▶ **Task details**
Produce again, without any change, the lines running from the one with "Viewport: 324px width, 362px height." through the final line of the data below, and only those.

Records provided below:

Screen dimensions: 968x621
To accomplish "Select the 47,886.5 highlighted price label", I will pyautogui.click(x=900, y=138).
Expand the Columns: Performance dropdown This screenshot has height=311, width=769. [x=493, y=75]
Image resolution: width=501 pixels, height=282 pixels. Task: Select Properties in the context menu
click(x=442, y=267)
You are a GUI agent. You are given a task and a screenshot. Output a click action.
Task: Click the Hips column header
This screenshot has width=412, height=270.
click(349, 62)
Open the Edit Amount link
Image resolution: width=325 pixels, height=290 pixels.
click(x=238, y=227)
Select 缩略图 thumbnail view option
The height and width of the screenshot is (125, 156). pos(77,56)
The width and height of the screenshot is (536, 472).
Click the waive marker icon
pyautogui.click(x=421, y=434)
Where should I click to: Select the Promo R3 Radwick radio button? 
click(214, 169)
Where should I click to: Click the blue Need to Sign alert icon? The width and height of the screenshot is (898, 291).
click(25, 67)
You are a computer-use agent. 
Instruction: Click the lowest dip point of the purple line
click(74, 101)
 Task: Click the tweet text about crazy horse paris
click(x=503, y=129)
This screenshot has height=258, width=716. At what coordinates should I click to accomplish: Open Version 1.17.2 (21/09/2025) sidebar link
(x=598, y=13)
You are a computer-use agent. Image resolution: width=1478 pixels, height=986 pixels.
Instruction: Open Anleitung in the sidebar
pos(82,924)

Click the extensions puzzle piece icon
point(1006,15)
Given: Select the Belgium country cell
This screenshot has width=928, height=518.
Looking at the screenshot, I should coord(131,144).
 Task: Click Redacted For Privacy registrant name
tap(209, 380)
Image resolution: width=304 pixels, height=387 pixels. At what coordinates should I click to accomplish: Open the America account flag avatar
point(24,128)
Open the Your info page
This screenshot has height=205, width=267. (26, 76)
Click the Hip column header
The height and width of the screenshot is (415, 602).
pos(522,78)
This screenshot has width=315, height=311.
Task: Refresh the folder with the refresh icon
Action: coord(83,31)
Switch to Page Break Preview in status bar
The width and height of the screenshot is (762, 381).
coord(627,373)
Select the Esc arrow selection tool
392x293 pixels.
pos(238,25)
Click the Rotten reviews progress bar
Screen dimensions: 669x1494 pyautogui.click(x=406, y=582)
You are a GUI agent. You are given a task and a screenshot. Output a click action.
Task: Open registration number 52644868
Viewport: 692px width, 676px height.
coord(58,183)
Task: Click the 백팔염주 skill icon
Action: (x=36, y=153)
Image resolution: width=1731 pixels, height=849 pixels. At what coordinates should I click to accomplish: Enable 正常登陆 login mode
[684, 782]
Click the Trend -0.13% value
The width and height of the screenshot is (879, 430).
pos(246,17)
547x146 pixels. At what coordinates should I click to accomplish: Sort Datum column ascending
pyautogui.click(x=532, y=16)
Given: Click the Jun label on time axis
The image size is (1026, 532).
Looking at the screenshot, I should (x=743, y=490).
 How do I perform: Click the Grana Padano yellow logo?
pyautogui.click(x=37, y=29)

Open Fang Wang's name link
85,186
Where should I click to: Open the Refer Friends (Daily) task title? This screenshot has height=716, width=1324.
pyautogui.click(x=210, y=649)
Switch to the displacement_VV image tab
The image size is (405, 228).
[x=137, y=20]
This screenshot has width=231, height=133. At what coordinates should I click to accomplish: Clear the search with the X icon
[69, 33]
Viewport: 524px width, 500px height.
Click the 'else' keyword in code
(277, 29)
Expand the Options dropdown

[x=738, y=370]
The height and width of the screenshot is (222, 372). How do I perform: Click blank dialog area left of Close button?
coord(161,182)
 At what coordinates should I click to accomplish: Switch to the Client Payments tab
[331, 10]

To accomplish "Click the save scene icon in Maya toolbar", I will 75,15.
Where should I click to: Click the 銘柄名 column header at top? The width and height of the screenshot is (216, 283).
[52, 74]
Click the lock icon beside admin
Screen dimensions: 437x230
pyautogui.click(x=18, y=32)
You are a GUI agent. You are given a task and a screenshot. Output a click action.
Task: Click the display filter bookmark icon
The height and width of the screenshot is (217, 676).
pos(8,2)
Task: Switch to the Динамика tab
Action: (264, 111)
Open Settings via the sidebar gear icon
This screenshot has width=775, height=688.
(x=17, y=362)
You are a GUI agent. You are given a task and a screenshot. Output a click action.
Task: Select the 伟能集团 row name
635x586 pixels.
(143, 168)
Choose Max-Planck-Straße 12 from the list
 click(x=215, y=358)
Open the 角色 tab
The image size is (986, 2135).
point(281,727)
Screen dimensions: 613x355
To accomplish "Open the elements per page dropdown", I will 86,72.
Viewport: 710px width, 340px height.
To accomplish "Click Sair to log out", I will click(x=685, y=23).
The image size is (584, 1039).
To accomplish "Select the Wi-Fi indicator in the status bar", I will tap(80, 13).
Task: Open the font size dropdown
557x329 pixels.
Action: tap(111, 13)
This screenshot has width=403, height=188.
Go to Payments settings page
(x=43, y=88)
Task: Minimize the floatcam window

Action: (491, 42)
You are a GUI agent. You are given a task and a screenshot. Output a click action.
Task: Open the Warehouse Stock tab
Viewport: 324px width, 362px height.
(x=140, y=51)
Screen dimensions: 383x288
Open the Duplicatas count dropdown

End of Records provided.

▶ **Final answer**
Viewport: 324px width, 362px height.
(x=140, y=51)
Screen dimensions: 383x288
Open the Duplicatas count dropdown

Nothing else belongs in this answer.